Following the failures of post-Uruguay rounds of multinational negotiations, China’s rapid development during the 2000s and the publication of its Made in China 2025 plan (State Council, 2015), concern in the US refocused towards the race to dominate the global technological frontier. The intention of subsequent US policy developments has therefore been to secure US firms’ market access and intellectual property, as well as to combat special assistance rendered to state-owned and otherwise favoured Chinese firms.


One of the more superficial concerns to emerge has been with China’s bilateral trade surplus. While bilateral imbalances have no particular economic significance they are seen by some as indicating that the gains from trade are being manipulated to the advantage of one partner. Yet the China-US bilateral imbalance is significantly enhanced by China’s role as an assembly point for wider Asian component manufacture, via recently emerging global value chains, leading to a mismatch between trade value and Chinese value-added content.


The elevated tariffs observed between the US and China today are attempts to modify their domestic terms of trade to favour home firms, in each case causing domestic consumers to shift to local brands and those from regions unaffected by tariff increases at the expense of Chinese imports. We analyse these effects using a macro model of the global economy. Two key patterns emerge. First, the larger scale of the US economy is dominant in that its tariffs yield domestic benefits that are generally neither overcome by the negative effects of the resulting contractions in the rest of the world, nor by Chinese retaliation. Second, China is virtually always the largest proportional loser from the conflict, suggesting that it has the most to gain from negotiating a resolution.

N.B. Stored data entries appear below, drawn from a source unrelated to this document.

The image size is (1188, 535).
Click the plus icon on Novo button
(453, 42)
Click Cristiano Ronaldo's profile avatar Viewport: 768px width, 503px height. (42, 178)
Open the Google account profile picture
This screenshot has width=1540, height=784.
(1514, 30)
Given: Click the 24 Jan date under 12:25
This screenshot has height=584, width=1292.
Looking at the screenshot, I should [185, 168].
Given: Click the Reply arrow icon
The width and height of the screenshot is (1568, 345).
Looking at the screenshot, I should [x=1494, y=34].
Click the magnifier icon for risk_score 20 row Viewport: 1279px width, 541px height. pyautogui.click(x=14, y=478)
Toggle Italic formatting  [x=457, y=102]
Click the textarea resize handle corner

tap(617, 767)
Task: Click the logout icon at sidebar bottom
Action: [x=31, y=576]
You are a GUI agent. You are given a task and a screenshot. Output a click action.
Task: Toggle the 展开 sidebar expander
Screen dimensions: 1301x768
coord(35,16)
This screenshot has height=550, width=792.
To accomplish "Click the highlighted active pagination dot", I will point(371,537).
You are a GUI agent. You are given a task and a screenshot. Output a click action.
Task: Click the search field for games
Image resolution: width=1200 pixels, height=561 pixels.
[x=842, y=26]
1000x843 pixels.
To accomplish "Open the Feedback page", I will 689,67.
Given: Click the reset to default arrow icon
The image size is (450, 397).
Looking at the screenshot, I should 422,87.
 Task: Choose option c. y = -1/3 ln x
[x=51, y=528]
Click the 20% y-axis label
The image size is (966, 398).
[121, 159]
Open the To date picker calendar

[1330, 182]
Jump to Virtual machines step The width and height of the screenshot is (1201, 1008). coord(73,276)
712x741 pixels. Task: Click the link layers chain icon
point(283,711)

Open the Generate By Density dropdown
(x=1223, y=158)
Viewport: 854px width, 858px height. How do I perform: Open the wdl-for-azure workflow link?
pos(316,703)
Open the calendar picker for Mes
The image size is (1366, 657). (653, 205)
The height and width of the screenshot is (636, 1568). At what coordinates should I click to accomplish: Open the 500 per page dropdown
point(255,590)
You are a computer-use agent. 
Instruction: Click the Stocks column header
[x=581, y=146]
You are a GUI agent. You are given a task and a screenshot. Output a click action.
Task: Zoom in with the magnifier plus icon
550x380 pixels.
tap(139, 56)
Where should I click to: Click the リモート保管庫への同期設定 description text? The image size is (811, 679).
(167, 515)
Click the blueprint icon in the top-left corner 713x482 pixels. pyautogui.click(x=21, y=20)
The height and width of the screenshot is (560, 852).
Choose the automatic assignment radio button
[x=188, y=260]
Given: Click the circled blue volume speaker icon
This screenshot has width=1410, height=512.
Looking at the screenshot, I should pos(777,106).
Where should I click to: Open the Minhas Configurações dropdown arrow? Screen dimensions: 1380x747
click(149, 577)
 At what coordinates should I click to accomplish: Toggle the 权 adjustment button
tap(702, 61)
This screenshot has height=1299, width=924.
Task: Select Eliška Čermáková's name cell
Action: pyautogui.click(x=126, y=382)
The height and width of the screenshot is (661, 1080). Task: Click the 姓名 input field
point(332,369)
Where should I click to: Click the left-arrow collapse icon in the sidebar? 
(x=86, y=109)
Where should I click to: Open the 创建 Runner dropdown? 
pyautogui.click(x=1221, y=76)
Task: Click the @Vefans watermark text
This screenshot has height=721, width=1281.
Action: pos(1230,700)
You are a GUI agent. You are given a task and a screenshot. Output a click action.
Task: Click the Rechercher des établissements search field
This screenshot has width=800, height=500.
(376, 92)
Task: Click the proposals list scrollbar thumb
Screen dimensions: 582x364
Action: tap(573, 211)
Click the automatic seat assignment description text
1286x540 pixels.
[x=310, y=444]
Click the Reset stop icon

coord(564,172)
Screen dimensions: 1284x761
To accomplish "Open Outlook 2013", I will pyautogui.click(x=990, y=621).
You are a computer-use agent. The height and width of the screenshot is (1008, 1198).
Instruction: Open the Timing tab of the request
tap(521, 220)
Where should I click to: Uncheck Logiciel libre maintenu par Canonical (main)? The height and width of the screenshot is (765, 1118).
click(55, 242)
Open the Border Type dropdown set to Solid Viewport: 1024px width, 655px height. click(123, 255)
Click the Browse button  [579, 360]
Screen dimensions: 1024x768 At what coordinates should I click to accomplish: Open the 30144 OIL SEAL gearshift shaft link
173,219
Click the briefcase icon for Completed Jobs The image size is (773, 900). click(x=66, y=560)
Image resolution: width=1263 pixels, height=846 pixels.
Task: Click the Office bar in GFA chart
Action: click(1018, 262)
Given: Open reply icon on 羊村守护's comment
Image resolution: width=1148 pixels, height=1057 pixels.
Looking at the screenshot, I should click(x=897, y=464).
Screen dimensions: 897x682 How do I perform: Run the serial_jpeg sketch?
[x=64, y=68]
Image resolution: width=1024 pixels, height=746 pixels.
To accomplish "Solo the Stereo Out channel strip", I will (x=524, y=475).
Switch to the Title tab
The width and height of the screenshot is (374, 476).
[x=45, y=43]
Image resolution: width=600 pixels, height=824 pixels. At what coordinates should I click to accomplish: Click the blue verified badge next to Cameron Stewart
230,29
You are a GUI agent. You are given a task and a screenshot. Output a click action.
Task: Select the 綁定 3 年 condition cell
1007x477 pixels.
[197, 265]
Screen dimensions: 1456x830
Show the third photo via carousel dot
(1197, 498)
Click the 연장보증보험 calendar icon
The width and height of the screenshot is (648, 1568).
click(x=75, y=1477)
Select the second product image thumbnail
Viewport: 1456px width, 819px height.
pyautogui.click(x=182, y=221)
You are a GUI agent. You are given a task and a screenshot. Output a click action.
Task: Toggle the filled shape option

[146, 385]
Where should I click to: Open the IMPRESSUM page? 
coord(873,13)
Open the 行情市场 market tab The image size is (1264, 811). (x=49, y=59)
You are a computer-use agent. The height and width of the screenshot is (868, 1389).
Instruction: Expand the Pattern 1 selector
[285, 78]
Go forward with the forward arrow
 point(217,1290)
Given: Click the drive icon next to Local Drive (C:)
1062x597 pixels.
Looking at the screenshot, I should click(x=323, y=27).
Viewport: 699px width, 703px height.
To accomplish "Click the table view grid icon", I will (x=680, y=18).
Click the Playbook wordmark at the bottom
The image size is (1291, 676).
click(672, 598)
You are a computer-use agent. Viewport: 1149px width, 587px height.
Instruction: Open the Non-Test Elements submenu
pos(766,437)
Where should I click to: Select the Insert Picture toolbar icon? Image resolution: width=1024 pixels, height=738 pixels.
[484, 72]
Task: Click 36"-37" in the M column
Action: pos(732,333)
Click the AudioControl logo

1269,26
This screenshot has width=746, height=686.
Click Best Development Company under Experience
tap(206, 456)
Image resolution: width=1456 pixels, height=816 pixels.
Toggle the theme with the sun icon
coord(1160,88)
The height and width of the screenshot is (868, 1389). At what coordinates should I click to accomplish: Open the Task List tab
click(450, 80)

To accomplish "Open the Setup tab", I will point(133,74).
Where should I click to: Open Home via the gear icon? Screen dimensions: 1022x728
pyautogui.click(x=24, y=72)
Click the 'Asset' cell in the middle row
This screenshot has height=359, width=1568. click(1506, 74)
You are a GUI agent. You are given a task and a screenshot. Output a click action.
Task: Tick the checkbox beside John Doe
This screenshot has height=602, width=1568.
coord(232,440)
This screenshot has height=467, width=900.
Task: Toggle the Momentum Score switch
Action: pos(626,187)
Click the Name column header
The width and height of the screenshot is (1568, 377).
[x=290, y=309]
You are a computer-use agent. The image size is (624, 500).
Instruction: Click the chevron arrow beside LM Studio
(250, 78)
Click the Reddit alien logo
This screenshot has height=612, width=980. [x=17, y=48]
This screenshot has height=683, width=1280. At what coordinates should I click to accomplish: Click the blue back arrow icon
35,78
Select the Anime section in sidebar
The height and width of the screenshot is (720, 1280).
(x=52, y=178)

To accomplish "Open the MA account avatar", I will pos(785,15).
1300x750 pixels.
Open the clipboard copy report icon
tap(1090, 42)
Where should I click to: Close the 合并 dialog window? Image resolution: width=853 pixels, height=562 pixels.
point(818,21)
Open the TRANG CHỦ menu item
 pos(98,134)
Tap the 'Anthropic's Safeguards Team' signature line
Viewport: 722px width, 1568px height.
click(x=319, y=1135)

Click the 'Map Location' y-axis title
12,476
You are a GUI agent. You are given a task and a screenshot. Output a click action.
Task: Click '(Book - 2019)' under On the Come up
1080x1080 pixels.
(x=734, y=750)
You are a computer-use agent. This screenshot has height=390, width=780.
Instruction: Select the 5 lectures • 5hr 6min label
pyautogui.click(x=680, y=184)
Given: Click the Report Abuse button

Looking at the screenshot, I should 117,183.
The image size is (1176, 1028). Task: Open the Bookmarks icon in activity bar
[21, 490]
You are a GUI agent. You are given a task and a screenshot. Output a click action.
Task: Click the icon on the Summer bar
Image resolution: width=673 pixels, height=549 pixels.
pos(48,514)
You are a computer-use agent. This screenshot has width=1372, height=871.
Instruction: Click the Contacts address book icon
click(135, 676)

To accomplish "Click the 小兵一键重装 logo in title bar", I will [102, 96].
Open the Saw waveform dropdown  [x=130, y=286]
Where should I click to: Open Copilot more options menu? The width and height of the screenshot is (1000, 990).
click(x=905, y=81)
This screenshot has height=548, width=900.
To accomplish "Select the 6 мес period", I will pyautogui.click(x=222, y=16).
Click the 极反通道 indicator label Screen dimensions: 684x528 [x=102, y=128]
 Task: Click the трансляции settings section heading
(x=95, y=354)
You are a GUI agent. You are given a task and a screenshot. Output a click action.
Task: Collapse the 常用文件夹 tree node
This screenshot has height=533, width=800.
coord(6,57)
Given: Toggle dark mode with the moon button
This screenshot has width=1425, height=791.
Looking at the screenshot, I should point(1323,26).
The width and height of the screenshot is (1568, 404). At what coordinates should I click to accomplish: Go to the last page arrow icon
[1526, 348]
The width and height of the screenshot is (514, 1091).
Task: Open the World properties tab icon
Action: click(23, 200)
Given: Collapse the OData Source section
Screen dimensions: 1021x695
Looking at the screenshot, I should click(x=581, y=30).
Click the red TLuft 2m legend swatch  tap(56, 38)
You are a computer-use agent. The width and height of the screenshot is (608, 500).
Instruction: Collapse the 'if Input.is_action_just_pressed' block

In the figure it is shown that the US tariffs against China raise the purchasing power of per-capita home incomes after tax as well as US low-skill real wages, while reducing these globally. The policy is therefore ‘beggar-thy-neighbour’ in nature. The greatest damage is suffered by third countries dependent on China’s trade, like Australia. As a proportion of current real after-tax income however, China is the largest loser. Yet, although the imposition of retaliatory bilateral tariffs by China reduces the US net gains, they remain positive. It turns out that China’s best response to US tariffs is to find a formula to resolve the conflict, inevitably implying some liberalisation.


This blog post summarises results from two studies: Tyers, R. and Y. Zhou (2019a), “The US-China trade dispute: a macro perspective”, CAMA Working Paper 11/2019, Australian National University https://cama.crawford.anu.edu.au/publication/cama-working-paper-series/1... and (2019c), “The US-China rivalry: the macro policy choices”, CAMA Working Paper 35/2019, Australian National University, https://cama.crawford.anu.edu.au/publication/cama-working-paper-series/1... .

Rod Tyers is Professor of Economics at the UWA. His research and teaching centre on applied international economics and macroeconomics. His teaching and research has focused on models based on the economic theory of optimising agents. While his models are used for projection and policy analysis, their primary roles are to enhance our understanding of economic behaviour in the aggregate, with applications to commodity market protection and volatility, the labour market effects of trade liberalisation, demographic change, automation and other deflation determinants, and the performance of the Chinese economy.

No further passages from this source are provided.